A comissão parlamentar britânica sobre cooperação internacional recomenda ao Governo que aprove legislação para obrigar os credores privados a participarem nos processos de reestrutura- ção de dívida pública dos países mais endividados, entre os quais estão vários países africanos
A proposta foi apresentada na sexta-feira, na sequência de audições desta comissão parlamentar, que dá agora dois meses ao governo para responder a esta proposta de alteração da legislação actual, que pode mudar a evolução do endividamento dos países em pior situação financeira, entre os quais se destacam os africanos.
“Sem uma intervenção sustentada e eficaz da comunidade internacional para lidar com o problema do endividamento, o impacto da dívida galopante no desenvolvimento dos países pode ser catastrófico”, lê-se no texto apresentado pela comissão que inclui deputados de todos os partidos.
A maioria das emissões de dívida pública internacional é regulada pela lei inglesa, o que faz com que uma simples lei tenha o poder de mudar a configuração dos contratos e forçar os credores privados a negociarem com os países endividados em condições de igualdade com os credores bilaterais e multilaterais.
Desde a pandemia de covid-19, várias instituições financeiras internacionais como o G20 e o Clube de Paris têm lançado iniciativas para suspender o serviço de dívida, ou até perdão de dívida, e assim libertar margem orçamental para os países mais endividados poderem financiar medidas de recuperação da economia, que se tornam ainda mais prementes devido aos impactos da invasão da Ucrânia pela Rússia nos preços alimentares e energéticos.
Até agora, os credores privados têm recusado aceitar perdas nos investimentos que fizeram, apesar dos insistentes pedidos dos Fundo Monetário Internacional e Banco Mundial, que são duas das várias instituições financeiras que têm alertado para uma ‘crise da dívida’ entre os países mais endividados, mas que não têm poder para impor a participação dos credores privados nos processos de reestruturação da dívida.
Ghana, Etiópia e Zâmbia são três países africanos que já começaram negociações formais com o comité de credores para reestruturar a dívida, arriscando com isso uma descida do ‘rating’, mas a generalidade dos observadores e até dos participantes considera que o processo está estagnado.
Os países mais pobres têm, nos últimos anos, mudado o seu perfil de dívida, privilegiando as emissões de dívida soberana nos mercados financeiros em detrimento de empréstimos bilaterais ou concessionais (a taxas de juro mais baixas) feitas por entidades financeiras multilaterais, procurando rapidez e menos condicionalismos na disponibilização das verbas.

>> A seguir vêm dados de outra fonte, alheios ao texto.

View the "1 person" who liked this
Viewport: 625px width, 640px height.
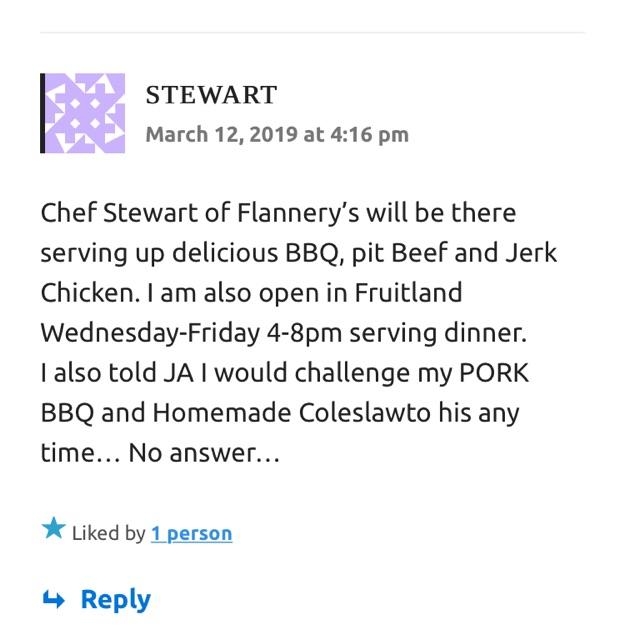(x=191, y=533)
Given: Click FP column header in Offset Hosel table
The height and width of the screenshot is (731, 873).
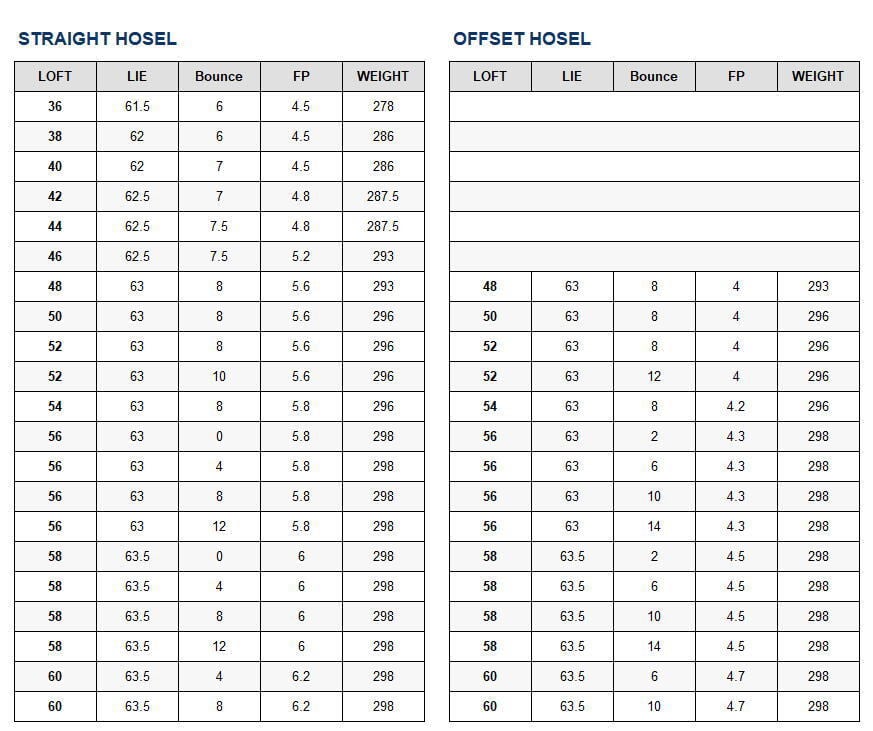Looking at the screenshot, I should point(736,76).

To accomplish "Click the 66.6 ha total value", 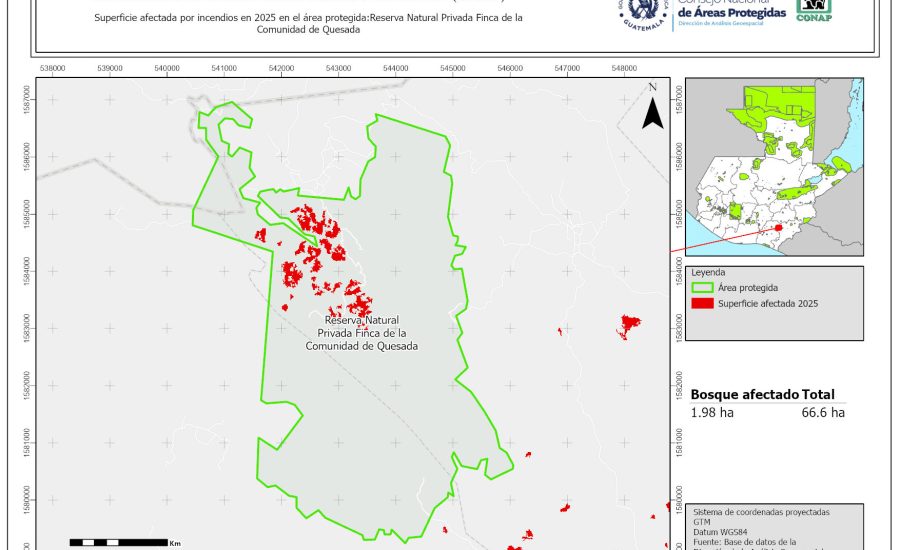I will [x=822, y=412].
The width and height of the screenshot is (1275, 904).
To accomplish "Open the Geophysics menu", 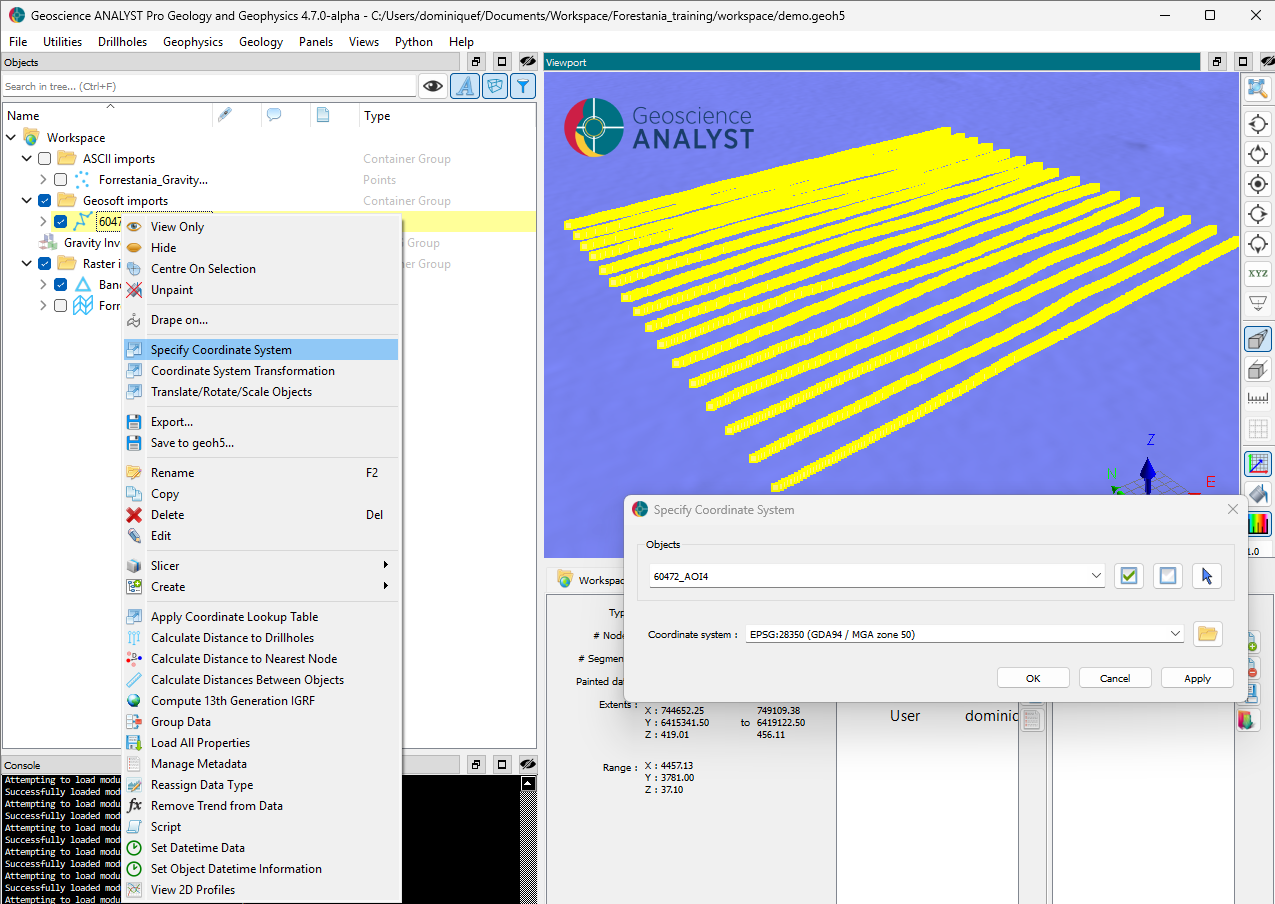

“Cada dólar gasto a servir a dívida significa um dólar a menos para os cuidados de saúde, para a educação de mulheres e raparigas e para o combate às alterações climáticas”, disse a presidente da Comissão do Desenvolvimento Internacional, Sarah Champion, numa declaração colocada no site da comissão, consultado hoje pela Lusa.
O Fundo Monetário Internacional e o Banco Mundial já expressaram simpatia pela iniciativa, já que reconhecem que a participação do setor privado nos processos de reestruturação da dívida, nomeadamente entre os países africanos, é essencial para garantir um efetivo alívio nos pagamentos da dívida, que permite canalizar mais verbas para a recuperação económica.
Entre os principais credores privados dos países em desenvolvimento estão grandes companhias financeiras como BlackRock, HSBC, Goldman Sachs, JP Morgan Chase e o grupo UBS, que compraram títulos de dívida emitidos pelo Ghana, Quénia, Nigéria, Zâmbia e Senegal, os países africanos com mais dificuldade em pagar o serviço da dívida, que aumentou no seguimento da subida das taxas de juro e da desvalorização das moedas africanas.
De acordo com dados do Banco Mundial, os países mais pobres gastam mais do seu orçamento a servir a dívida do que em qualquer outra altura no passado.
Em Dezembro, a Fitch Ratings alertou que a média do rácio da dívida pública sobre o PIB deveria ficar nos 65% este ano, o que compara com uma média de 57% em 2019, antes da pandemia, e com menos de 30% entre 2007 e 2013.
Quase metade dos 19 países (42%) a que a Fitch atribui um ‘rating’ na região “têm um rácio de dívida sobre o PIB acima de 70%, enquanto o rácio médio da dívida sobre as receitas vai continuar acima de 300%, o dobro do valor em 2013”, comprovando a deterioração dos fundamentos económicos dos países da região, diz a Fitch.